## [TO DO]
Your answer must be an exact copy of the data, without any pictures.

## [SUPPLIED ENTRIES]
- Opening Delimiter -

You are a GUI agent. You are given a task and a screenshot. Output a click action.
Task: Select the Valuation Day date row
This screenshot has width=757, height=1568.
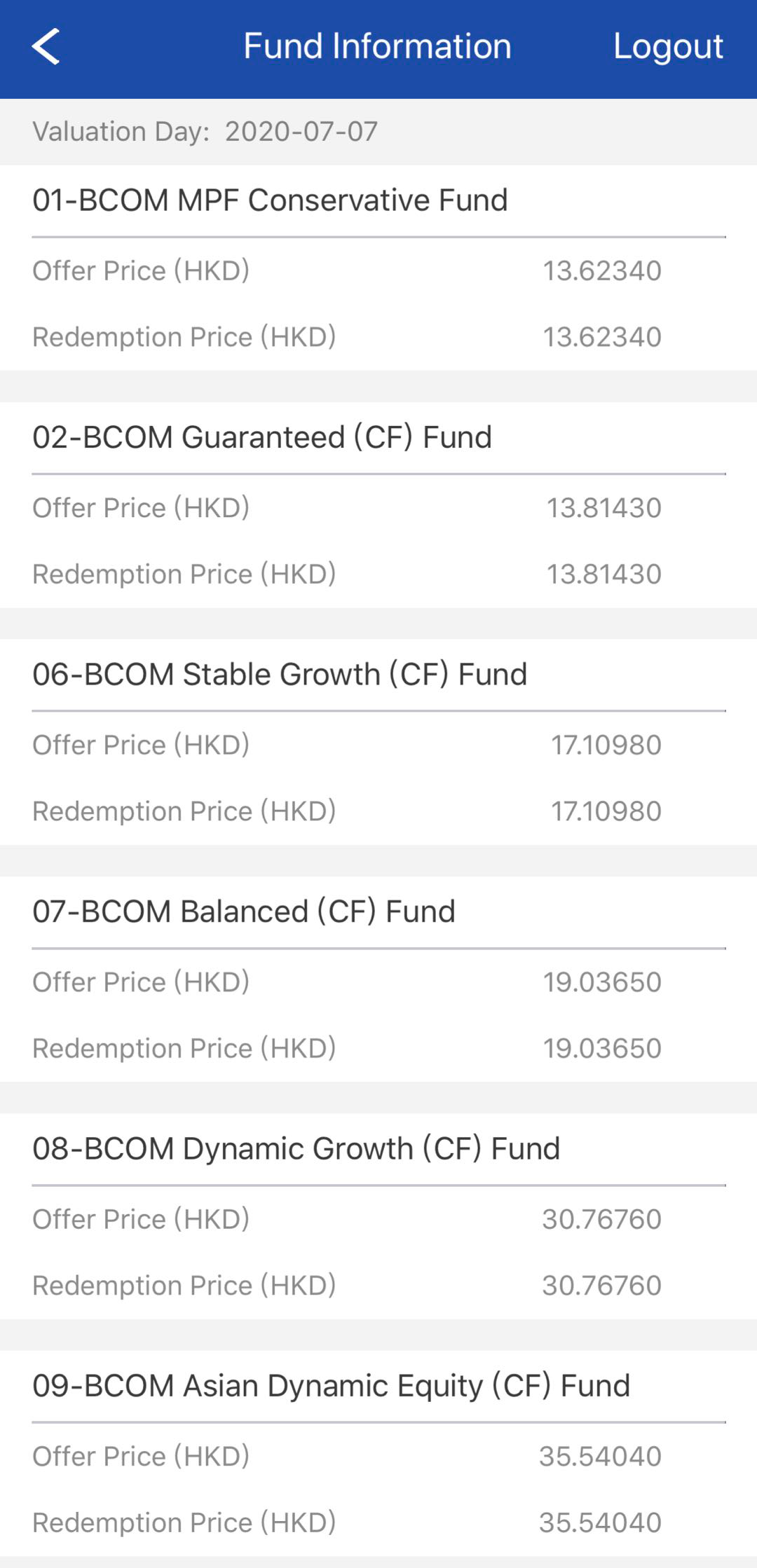[x=205, y=132]
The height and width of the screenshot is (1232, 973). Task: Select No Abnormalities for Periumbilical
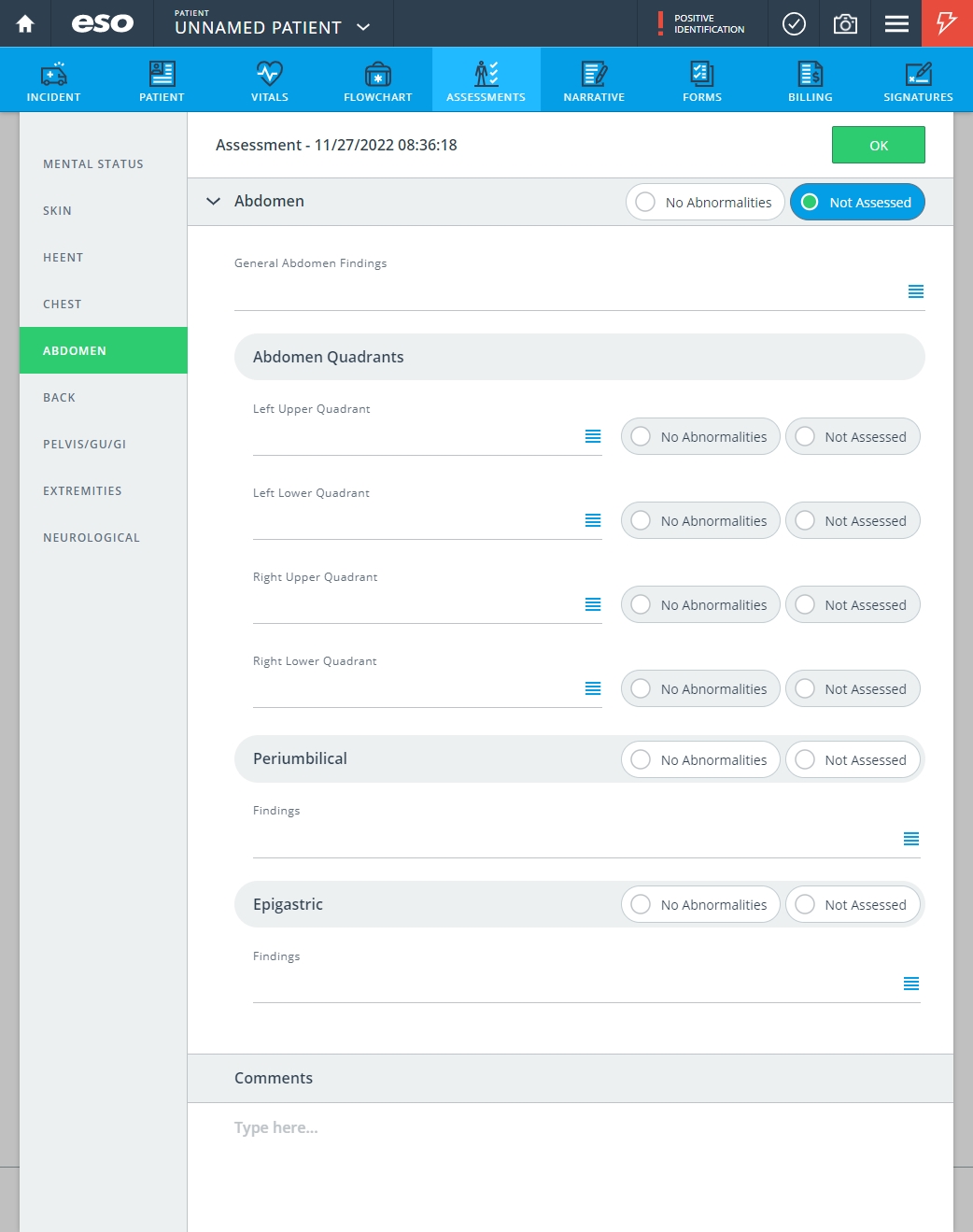(700, 759)
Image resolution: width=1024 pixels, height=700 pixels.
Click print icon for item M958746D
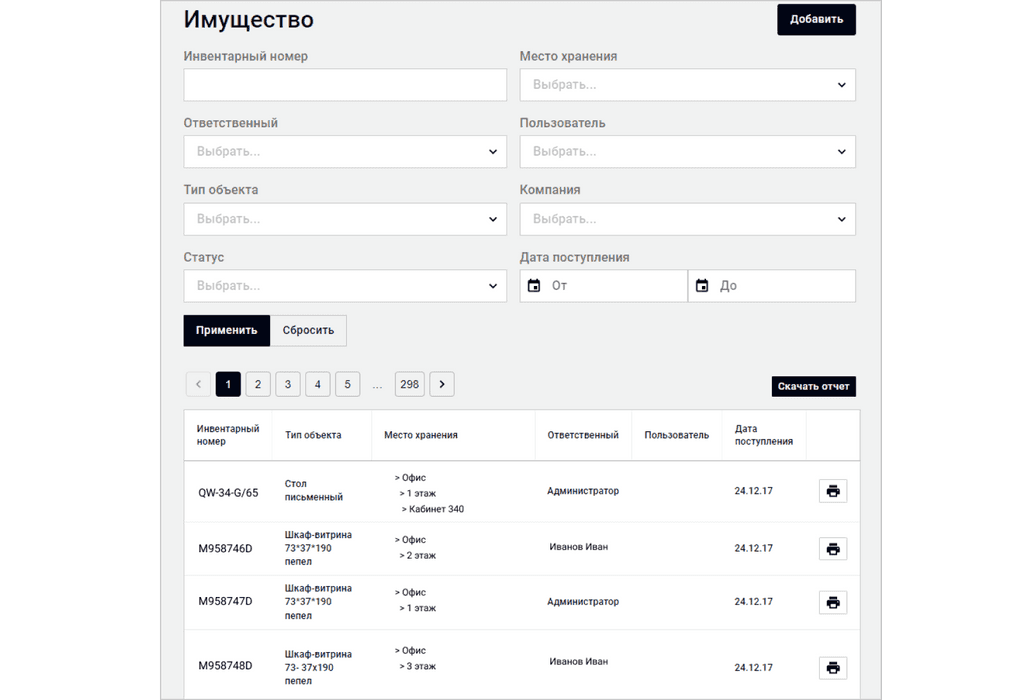pyautogui.click(x=833, y=548)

- Closing Delimiter -

## [SOLUTION FOR THIS TASK]
You are a GUI agent. You are given a task and a screenshot. Output a click action.
Task: Select the Valuation Day date row
This screenshot has width=757, height=1568.
[x=205, y=132]
The height and width of the screenshot is (1232, 973). Task: Select No Abnormalities for Periumbilical
(700, 759)
Image resolution: width=1024 pixels, height=700 pixels.
Click print icon for item M958746D
pyautogui.click(x=833, y=548)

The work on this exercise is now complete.